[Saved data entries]
☆ ☆ ☆ ☆
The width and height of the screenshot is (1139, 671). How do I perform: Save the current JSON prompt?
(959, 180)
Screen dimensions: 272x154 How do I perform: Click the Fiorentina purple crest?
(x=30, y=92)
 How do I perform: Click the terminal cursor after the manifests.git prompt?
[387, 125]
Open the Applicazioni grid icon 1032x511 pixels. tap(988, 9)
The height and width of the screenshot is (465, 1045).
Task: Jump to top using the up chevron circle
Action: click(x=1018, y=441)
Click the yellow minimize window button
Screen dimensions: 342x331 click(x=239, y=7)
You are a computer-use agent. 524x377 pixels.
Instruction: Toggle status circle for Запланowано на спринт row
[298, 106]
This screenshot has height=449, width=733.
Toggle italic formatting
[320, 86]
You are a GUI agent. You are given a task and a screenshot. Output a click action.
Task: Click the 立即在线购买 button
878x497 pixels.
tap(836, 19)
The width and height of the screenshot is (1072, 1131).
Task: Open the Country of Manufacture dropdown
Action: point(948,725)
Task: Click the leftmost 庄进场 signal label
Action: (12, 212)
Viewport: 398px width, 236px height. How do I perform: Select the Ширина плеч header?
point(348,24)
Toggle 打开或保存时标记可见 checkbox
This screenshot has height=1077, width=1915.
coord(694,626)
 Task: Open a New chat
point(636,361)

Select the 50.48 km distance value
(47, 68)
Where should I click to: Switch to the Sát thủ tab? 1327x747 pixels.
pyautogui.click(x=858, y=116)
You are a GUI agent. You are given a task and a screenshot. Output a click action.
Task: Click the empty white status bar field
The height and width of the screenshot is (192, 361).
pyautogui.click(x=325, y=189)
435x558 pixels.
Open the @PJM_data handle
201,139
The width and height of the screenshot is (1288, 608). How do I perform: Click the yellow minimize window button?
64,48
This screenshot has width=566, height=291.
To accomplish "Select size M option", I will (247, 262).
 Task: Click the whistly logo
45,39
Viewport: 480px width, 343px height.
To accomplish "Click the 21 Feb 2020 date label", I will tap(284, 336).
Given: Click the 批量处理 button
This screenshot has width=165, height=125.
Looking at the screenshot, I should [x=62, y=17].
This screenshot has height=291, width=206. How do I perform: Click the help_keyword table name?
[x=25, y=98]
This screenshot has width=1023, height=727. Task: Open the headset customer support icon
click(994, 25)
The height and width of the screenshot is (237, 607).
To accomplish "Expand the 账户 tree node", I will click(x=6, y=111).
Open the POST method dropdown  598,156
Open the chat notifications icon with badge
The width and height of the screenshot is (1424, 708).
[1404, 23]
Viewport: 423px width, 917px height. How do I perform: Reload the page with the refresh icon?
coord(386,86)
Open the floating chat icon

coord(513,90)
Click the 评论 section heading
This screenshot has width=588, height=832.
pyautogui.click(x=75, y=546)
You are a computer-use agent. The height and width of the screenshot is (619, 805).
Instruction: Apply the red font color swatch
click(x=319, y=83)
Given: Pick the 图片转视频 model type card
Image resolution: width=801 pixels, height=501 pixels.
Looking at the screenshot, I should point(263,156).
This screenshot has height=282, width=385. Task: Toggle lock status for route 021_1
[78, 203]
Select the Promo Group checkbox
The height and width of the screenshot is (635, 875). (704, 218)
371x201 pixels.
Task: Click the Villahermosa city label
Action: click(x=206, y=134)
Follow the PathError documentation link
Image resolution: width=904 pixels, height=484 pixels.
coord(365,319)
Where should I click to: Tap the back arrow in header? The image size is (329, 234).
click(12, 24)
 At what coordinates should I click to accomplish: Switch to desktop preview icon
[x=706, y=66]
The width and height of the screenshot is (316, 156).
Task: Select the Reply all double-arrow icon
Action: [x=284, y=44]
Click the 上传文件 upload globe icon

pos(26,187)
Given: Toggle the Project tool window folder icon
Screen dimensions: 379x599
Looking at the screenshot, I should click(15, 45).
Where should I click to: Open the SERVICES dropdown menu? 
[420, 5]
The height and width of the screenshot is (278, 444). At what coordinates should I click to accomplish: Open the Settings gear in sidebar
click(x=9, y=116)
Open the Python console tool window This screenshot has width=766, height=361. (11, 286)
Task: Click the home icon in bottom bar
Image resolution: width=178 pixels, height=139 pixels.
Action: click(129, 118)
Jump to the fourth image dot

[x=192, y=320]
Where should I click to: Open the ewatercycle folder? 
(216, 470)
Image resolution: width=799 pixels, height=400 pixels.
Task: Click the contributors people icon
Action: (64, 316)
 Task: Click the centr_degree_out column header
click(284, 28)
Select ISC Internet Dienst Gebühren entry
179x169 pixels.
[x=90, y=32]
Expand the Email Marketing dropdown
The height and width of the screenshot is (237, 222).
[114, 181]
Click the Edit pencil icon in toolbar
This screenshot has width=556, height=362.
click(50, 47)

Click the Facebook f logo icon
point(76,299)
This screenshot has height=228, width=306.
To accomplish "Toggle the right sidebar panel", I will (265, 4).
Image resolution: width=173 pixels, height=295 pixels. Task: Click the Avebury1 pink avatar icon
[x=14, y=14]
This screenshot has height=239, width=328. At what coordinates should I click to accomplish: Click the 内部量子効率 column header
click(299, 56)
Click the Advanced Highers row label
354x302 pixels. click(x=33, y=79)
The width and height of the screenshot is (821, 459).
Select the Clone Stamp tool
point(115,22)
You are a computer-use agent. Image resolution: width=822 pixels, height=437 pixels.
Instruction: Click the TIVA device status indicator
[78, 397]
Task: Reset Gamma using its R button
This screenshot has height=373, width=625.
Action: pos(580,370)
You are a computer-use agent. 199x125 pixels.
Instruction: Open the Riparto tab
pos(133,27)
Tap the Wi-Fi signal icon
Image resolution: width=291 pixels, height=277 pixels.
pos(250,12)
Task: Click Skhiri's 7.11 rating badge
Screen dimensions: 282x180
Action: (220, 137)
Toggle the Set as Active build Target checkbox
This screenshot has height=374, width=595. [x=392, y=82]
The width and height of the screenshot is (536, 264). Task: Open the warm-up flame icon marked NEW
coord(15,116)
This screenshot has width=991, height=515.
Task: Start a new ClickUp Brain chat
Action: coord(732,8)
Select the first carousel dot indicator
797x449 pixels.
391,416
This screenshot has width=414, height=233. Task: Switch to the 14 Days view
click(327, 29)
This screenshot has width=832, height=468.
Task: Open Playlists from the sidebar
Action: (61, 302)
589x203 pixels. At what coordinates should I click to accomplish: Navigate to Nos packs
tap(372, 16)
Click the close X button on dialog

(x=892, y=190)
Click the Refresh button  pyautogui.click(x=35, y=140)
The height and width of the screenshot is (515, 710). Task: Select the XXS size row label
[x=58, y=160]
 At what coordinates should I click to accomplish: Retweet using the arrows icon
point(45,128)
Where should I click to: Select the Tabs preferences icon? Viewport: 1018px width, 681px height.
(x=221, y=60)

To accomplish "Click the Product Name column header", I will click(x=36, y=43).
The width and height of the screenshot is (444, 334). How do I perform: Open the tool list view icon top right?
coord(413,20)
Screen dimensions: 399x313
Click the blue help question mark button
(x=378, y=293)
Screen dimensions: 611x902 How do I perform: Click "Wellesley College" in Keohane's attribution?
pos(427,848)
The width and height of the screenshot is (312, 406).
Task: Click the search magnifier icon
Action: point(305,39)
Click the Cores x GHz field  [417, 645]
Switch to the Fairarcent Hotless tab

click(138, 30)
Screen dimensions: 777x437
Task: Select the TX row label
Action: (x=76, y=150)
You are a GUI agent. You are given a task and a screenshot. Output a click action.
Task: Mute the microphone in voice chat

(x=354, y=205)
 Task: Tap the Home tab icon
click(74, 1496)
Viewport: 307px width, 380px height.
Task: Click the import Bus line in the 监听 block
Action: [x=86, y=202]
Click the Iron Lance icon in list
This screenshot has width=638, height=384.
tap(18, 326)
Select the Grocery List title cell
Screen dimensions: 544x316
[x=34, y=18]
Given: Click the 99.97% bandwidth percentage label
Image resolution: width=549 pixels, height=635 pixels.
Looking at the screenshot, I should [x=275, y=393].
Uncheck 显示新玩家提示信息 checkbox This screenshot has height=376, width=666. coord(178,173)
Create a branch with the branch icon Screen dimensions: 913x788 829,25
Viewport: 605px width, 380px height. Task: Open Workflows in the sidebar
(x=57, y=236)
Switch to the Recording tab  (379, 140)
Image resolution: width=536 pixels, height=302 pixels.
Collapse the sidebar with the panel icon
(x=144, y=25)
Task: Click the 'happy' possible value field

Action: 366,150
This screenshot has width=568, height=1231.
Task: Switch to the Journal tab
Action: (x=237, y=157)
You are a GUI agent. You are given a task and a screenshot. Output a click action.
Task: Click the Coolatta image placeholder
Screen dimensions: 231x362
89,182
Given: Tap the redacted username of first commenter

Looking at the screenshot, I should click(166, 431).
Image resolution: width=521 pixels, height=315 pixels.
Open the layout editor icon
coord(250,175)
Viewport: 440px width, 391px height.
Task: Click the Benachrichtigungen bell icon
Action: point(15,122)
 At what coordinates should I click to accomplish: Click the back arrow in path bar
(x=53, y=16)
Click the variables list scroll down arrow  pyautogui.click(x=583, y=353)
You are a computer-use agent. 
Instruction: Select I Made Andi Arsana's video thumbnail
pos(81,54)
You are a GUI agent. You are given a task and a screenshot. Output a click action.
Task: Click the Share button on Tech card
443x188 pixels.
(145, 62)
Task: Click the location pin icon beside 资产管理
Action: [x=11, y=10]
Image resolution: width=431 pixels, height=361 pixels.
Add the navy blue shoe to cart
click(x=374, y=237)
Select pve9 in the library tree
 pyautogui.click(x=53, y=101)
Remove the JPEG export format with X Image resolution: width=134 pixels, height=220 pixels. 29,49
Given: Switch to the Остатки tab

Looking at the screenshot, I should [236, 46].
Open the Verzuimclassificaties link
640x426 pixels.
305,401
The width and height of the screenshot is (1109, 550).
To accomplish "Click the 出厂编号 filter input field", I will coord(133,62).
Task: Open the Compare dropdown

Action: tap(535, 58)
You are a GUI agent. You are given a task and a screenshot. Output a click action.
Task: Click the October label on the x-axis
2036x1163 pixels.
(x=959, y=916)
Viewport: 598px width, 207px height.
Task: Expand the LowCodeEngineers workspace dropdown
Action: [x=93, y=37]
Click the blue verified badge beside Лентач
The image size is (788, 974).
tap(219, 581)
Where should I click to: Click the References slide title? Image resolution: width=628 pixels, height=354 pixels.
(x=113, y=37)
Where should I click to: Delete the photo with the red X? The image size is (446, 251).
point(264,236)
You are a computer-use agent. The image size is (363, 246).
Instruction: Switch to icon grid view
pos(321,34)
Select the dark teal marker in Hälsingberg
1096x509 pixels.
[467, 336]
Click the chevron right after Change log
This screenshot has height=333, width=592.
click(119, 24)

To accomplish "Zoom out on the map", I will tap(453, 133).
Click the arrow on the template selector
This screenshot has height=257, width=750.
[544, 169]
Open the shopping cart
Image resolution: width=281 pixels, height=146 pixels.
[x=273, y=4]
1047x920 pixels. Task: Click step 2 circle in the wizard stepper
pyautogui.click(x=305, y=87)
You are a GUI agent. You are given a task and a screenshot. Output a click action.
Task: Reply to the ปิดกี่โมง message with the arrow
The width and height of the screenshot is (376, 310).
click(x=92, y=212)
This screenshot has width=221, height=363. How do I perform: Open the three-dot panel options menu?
☆ ☆ ☆ ☆
#### [Exercise]
Scan the entries above for the word "computer" and collect each line holding it.

#### [Output for this exercise]
You are a computer-use agent. 524x377 pixels.
You are a computer-use agent. The height and width of the screenshot is (619, 805).
You are a computer-use agent. Image resolution: width=822 pixels, height=437 pixels.
You are a computer-use agent. 199x125 pixels.
You are a computer-use agent. 
You are a computer-use agent. The image size is (363, 246).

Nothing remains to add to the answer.